◆ ESTRATTO DELLA PAGINA ◆
__________

Osservatorio Banche
Bilanci: il 2023 potrebbe essere anche meglio del 2022

Le banche festeggiano i risultati 2022. E alcuni trend positivi sono destinati a proseguire anche nell’anno in corso. I casi di Intesa, Unicredit, Bper, Mps

Silvano Carletti
Carletti

Come quasi unanimemente anticipato, il consuntivo delle banche per il 2022 è decisamente brillante, in numerosi casi più di quanto indicato nelle stime diffuse nelle settimane scorse. Per i 5 maggiori gruppi italiani l’utile netto contabile aggregato risulta aumentato a/a di oltre il 50%. Una crescita che supera il 100% se si considera la versione adjusted e cioè si escludono alcuni rilevanti oneri che possono considerarsi one off (quelli riconducibili alla guerra Russia/Ucraina per i due gruppi maggiori, il badwill derivante dall’acquisizione di Carige per BPER, l’onere riferibile alla massiccia riduzione di personale per MPS).

__________

[Voci del dataset]

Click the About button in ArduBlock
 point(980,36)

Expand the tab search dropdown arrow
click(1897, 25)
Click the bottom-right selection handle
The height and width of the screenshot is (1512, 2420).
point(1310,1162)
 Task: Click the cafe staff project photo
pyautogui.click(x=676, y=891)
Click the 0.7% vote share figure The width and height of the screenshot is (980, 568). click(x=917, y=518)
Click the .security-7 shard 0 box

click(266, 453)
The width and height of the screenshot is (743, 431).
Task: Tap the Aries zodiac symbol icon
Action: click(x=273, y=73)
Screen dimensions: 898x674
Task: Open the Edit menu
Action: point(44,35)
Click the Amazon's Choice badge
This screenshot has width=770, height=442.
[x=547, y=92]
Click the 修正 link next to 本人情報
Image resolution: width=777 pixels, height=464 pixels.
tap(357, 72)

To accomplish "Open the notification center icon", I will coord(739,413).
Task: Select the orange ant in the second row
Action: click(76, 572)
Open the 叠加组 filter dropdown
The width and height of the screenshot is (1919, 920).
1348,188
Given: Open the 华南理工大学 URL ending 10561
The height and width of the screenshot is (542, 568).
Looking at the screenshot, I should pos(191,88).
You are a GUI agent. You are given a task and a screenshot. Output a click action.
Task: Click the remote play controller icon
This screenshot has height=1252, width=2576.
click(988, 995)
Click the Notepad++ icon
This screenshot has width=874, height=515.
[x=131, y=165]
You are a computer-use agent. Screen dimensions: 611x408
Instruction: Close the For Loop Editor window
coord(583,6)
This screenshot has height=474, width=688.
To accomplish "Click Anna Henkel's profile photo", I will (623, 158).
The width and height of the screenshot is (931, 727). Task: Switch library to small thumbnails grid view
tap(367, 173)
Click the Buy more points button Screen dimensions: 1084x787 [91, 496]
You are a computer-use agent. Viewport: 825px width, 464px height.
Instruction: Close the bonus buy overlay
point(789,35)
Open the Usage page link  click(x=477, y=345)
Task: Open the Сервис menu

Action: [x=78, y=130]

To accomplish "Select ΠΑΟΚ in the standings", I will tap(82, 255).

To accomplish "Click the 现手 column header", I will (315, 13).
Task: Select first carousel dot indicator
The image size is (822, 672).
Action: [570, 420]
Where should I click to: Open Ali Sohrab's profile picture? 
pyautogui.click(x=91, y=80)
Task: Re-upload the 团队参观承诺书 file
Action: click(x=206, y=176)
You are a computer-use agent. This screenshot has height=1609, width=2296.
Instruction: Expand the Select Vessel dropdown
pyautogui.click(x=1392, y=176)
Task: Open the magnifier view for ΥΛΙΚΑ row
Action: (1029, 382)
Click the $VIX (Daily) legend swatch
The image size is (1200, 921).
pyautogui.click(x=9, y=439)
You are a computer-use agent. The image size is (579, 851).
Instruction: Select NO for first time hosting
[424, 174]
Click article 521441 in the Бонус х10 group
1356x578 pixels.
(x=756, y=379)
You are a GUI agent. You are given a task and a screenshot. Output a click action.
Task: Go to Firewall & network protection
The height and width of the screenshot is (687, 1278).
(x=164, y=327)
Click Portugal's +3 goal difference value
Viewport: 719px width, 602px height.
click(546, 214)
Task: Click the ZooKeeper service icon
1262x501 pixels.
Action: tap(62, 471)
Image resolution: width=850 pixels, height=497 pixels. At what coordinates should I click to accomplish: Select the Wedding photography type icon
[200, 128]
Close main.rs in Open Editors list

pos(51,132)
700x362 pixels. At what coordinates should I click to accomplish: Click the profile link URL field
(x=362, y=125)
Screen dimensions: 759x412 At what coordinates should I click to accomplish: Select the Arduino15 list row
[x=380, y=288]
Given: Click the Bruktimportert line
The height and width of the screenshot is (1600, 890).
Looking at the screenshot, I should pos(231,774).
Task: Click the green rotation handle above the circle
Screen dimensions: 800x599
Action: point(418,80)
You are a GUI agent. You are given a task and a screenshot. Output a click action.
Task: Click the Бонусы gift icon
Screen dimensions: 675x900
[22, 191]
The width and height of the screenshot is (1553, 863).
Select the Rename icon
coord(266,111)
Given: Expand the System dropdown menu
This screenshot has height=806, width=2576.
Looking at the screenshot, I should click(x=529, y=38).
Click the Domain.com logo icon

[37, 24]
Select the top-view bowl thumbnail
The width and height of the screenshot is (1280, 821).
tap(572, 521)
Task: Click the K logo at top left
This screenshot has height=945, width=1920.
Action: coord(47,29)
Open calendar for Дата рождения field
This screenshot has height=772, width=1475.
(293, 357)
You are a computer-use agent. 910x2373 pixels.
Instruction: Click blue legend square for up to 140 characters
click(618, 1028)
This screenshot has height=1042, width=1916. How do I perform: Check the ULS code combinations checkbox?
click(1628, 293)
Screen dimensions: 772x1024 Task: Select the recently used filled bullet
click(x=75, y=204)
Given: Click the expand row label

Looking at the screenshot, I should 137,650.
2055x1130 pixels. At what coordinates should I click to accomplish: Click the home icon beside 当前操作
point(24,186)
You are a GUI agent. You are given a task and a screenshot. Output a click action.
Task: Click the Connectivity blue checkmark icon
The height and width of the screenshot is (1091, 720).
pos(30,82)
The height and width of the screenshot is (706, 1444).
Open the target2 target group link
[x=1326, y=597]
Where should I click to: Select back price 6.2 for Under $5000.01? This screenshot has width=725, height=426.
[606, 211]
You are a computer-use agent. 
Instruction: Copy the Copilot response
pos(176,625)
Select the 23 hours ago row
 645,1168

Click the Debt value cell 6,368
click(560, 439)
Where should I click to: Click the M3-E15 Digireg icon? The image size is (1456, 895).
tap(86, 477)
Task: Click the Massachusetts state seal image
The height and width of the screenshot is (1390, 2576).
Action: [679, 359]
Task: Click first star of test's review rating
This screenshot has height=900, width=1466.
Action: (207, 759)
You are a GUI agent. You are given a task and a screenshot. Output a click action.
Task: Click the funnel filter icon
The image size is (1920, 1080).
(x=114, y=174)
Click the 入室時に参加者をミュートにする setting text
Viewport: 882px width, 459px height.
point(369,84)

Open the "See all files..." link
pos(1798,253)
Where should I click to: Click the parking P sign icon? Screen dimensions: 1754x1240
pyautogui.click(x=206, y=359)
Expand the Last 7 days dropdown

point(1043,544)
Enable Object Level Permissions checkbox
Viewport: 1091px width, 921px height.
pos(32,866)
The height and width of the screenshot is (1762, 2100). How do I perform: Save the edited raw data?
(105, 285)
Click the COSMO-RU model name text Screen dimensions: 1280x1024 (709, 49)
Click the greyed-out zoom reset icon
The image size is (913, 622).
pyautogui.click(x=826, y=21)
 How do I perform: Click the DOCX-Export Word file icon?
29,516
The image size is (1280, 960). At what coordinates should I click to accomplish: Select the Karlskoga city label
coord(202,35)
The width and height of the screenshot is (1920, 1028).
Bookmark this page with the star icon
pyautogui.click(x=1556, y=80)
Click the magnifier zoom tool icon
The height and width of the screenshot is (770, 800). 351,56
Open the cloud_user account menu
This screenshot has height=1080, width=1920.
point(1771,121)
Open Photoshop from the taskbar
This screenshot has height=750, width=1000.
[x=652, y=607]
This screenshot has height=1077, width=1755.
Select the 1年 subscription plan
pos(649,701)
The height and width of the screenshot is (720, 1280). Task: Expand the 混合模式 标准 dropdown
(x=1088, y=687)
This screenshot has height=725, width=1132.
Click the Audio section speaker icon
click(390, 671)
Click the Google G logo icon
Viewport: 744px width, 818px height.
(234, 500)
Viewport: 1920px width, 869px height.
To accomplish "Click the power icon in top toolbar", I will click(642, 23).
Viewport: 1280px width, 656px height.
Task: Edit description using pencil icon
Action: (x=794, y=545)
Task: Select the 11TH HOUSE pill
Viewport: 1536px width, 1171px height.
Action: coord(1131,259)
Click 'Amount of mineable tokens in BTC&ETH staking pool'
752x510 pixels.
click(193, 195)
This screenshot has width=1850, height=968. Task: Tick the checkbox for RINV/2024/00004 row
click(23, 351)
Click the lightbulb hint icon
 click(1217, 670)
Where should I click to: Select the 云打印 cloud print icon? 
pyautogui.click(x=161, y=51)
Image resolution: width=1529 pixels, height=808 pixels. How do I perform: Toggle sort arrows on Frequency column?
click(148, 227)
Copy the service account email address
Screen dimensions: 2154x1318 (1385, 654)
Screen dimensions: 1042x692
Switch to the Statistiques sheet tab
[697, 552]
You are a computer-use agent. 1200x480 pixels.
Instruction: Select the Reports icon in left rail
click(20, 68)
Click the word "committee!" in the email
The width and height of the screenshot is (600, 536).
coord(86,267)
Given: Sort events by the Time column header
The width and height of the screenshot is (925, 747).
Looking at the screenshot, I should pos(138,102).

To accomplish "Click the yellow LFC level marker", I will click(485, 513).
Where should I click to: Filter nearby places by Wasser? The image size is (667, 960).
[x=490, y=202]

__________

◆ COMPITO ◆
Nell'articolo sui bilanci delle banche, di quanto è aumentato a/a l'utile netto contabile aggregato dei 5 maggiori gruppi italiani nel 2022?

◆ ESERCIZIO SVOLTO ◆
Di oltre il 50%.